I'm totally lost on an issue a client is experiencing with running an application that utilizes SQL Server.

After they updated their workstations to .NET 4.5.2, any computer with this update that runs a program (that uses SQL as a DB) opens up around 60+ TCP connections to SQL Server 1433. It also complete devestates the Network I/O, resulting in crazy activity spikes. Because of this, it halts the application entirely (since the network on the SQL Server is being thrashed) and locks it's use for everyone else.

The tricky part, is I've uninstalled .NET 4.5.2, updated to 4.6.x, used the removal/clean tool, wiped out the registry, replaced ODBC dll and drivers, and performed a handful of other tests.
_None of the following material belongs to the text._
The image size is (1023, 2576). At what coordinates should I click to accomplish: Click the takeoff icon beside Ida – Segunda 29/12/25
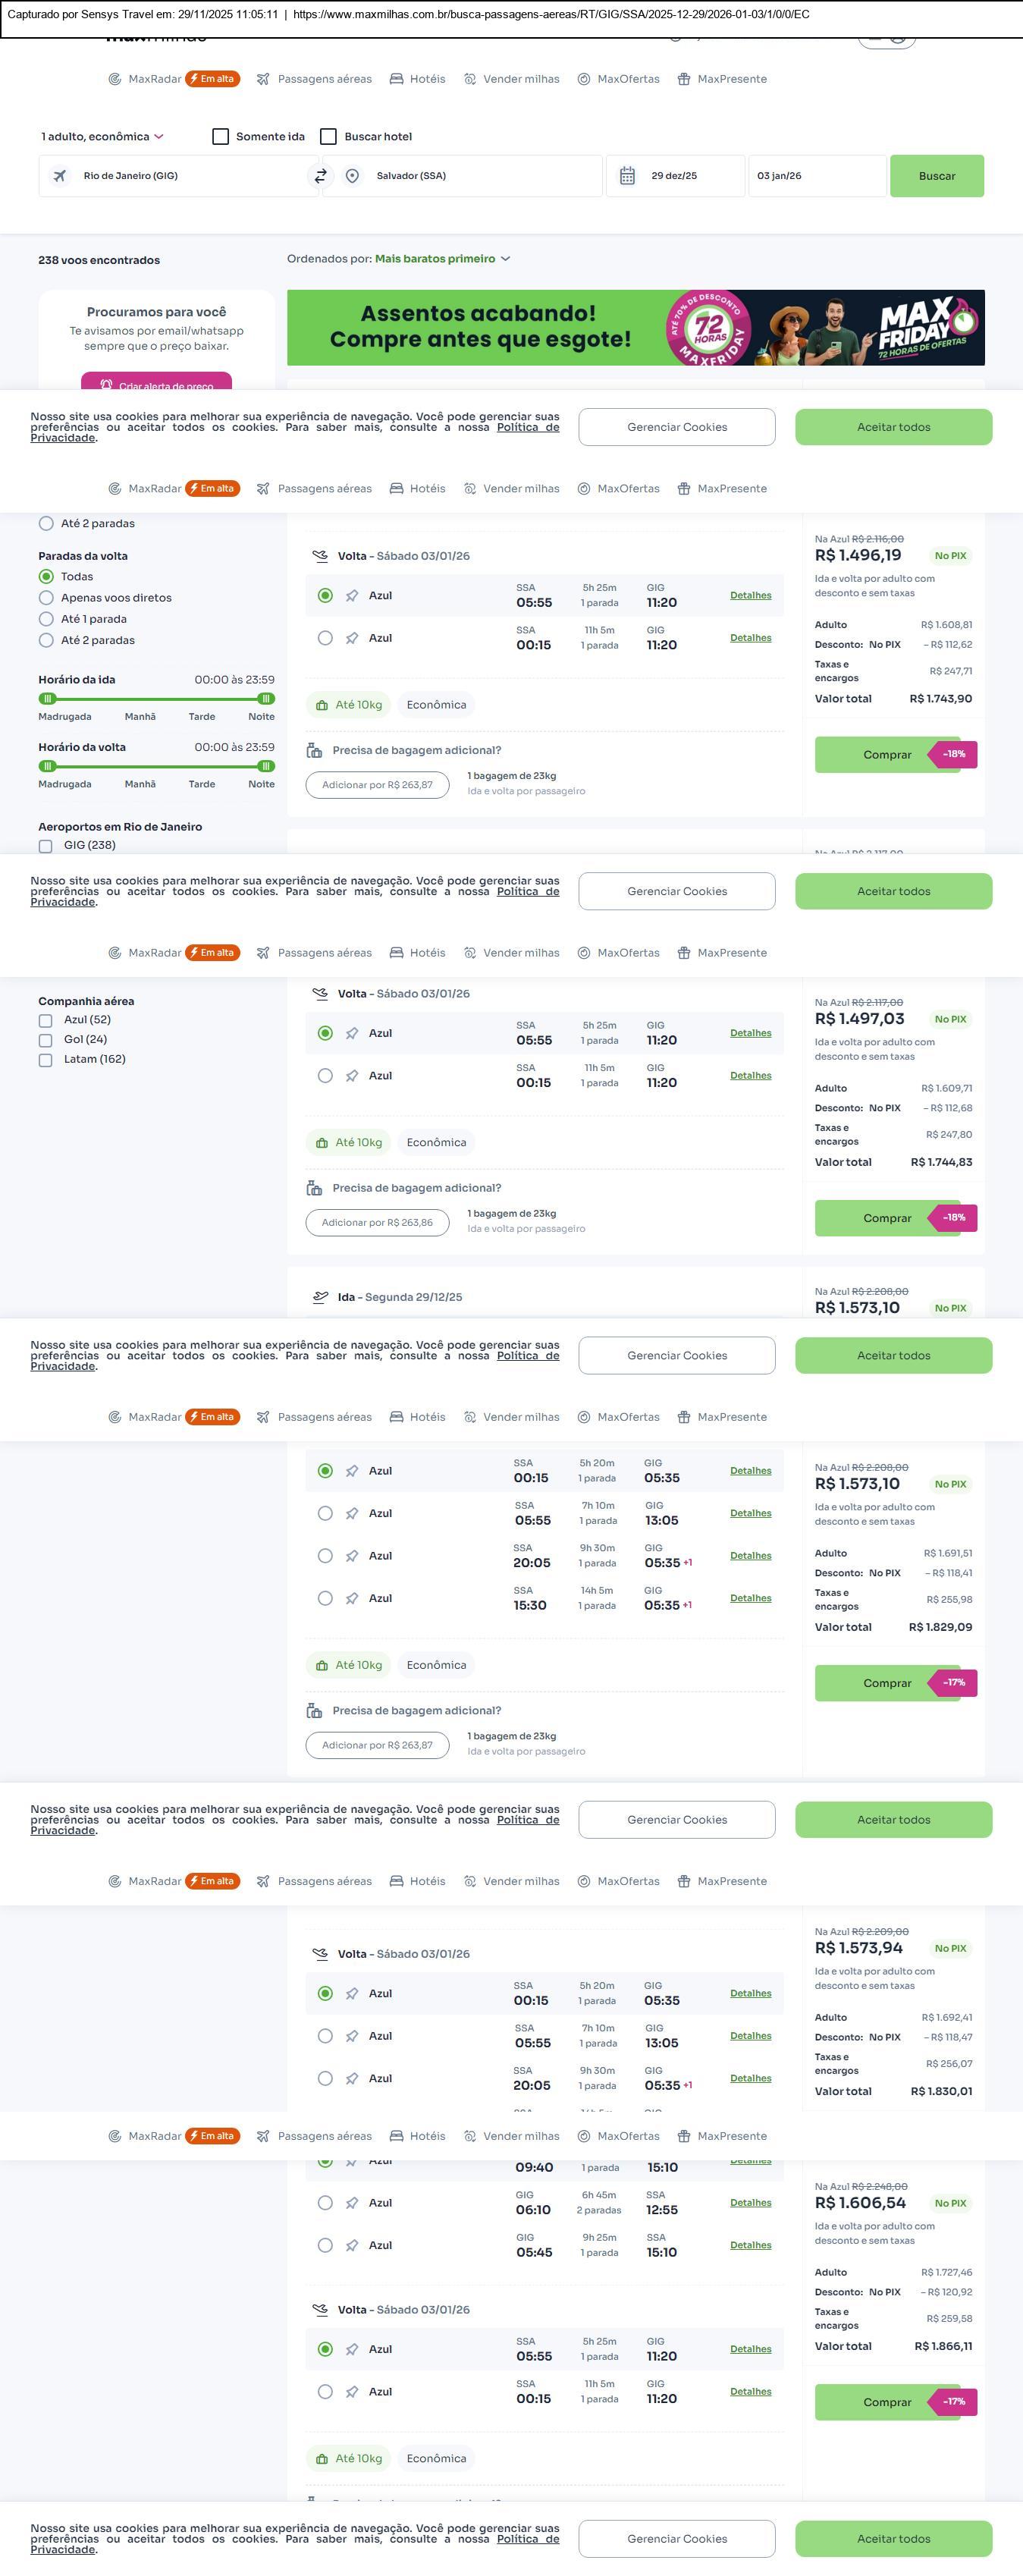(320, 1297)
Nothing has changed (yes I promise, I've tested on many VMs) outside of just installing .NET 4.5.2. I noticed a potential regression with this release, but it doesn't look tied to opening a million TCP connections to 1433 and storming the Network I/O (Regression: SqlClient can send sequence numbers in the .NET Framework 4.5.2).

App data:

  • Application uses a SQL DB for mostly read queries (very few write).
  • Application is loaded with binaries from a UNC share to the workstation (old school, I know... its Clarion...).
  • No changes were made to the application.

SQL data:

  • All SQL Servers tested are affected (2008, 2012, 2014, 2016, Express, Standard, etc).
  • Doesn't matter what Server OS they reside on.
  • No changes were made to the SQL Server.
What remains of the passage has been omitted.